But he said this was starting to shift, partly driven by the increasing localisation of beer makers.

Of the nearly 600 microbreweries nationally, Mr Cook said about two-thirds were located in regional areas.

He said this provided a new point of interest and potential employer in a regional town, but also inspired collaborations with other local businesses, such as food producers or growers.

He said one of the biggest challenges was that the middlemen between grain producers and breweries was maltsters, which were also focused on larger markets, although there were some smaller scale operations popping up.

"We are seeing some 'paddock to glass' brewers," he said. "In Tas, there is even someone who grows their own hops on the same property."

He said the change was a "slow build".

"There has always been a link to agriculture at the mass level, but there is a growing artisanal approach from the brewers' side that is flowing back to growers," he said.

Mr Cook said there was also some room for experimentation, with some brewers using fruit or different grains.

In SA, the Lobethal Bierhouse has used sorghum and lentils in its beer.

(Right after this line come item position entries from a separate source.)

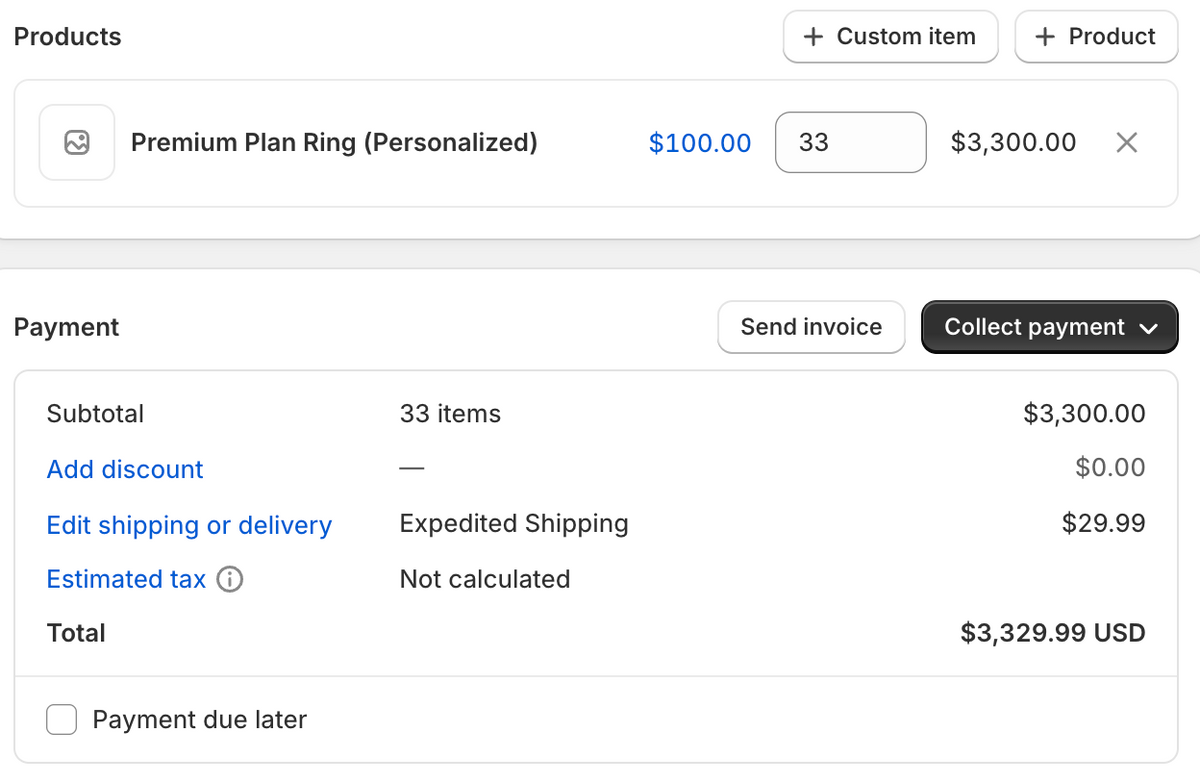Viewport: 1200px width, 783px height.
Task: Click the product image placeholder icon
Action: tap(77, 143)
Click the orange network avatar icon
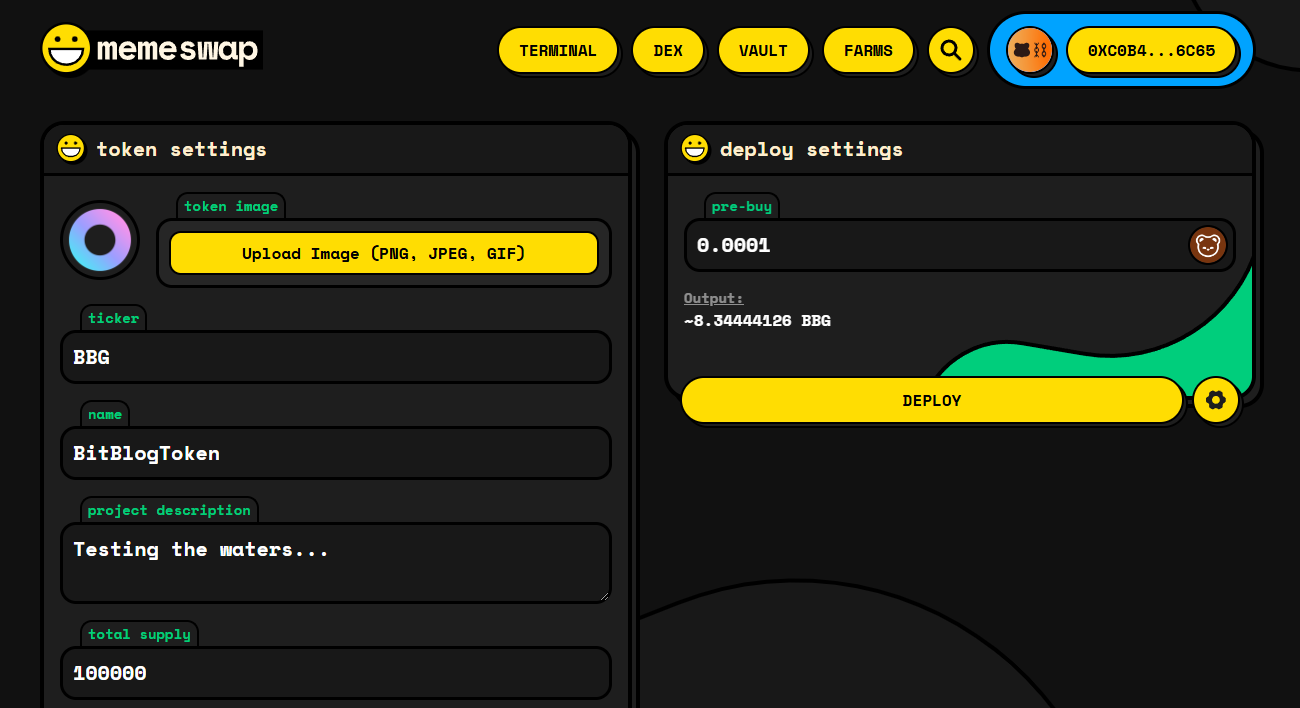Viewport: 1300px width, 708px height. click(x=1029, y=50)
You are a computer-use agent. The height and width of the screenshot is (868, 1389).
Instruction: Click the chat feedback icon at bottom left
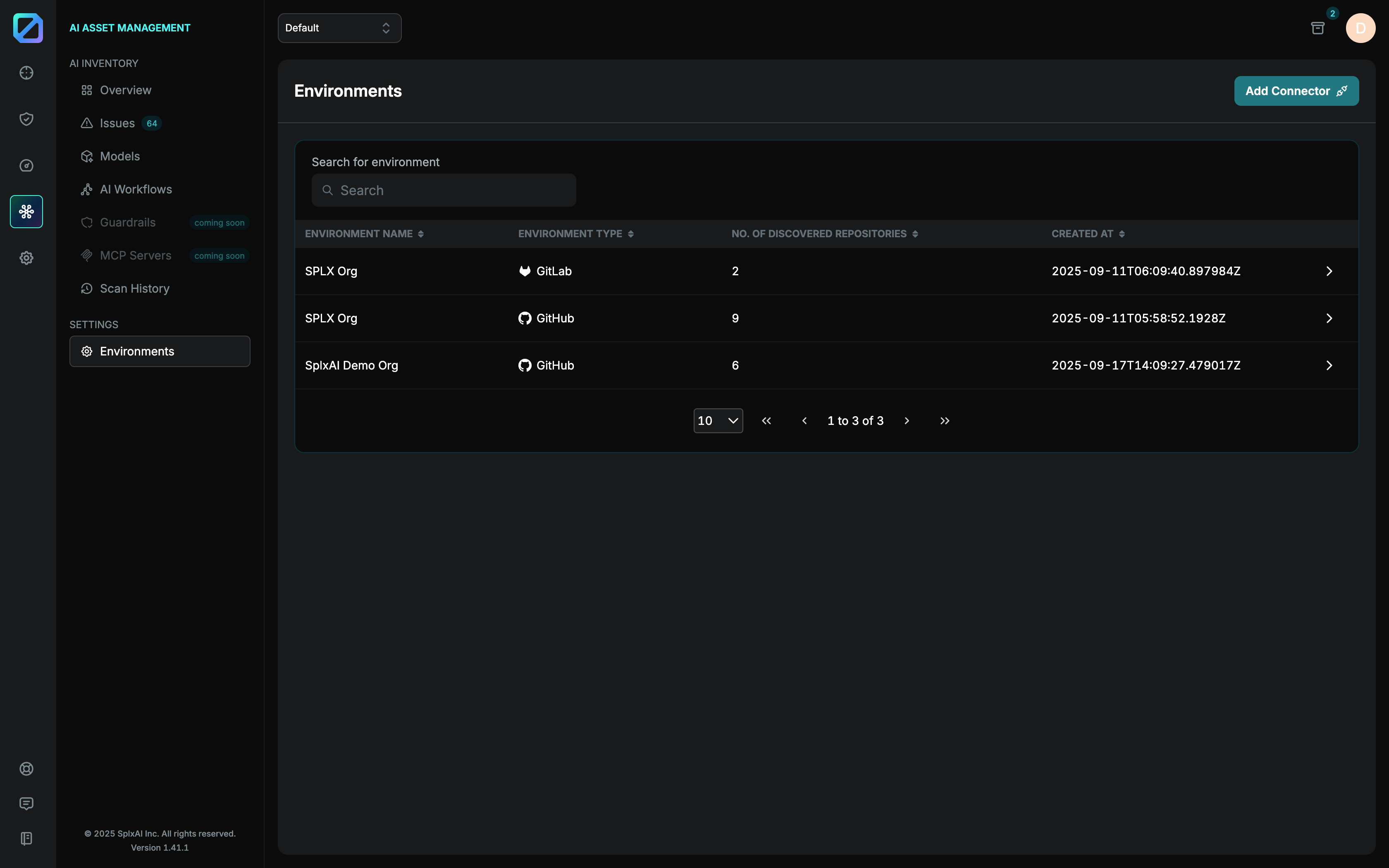coord(26,803)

"The great thing about brewing, it has a very short production cycle and likely a tap room in the brewery," he said. "(Brewers) can be quite innovative and experimental and get direct feedback from their consumers."

Barley Australia executive chair Megan Sheehy said many growers chose to produce malt barley because of the sense of a relationship with the end product.

She said Australia had a reputation for high quality malt barley, but for many global maltsters and brewers, price was still the key driver.

There has also been a link to agriculture at the mass level, but there is a growing artisanal approach from the brewers' side that is flowing back to growers. - JAMIE COOK

"Some craft brewers are willing to pay a premium for provenance story - if it's important to them, they will pay more, but not everyone is in the position to do that," she said.

"Most brewers will have to consider price cycle, which is largely driven by global pricing rather than local demand."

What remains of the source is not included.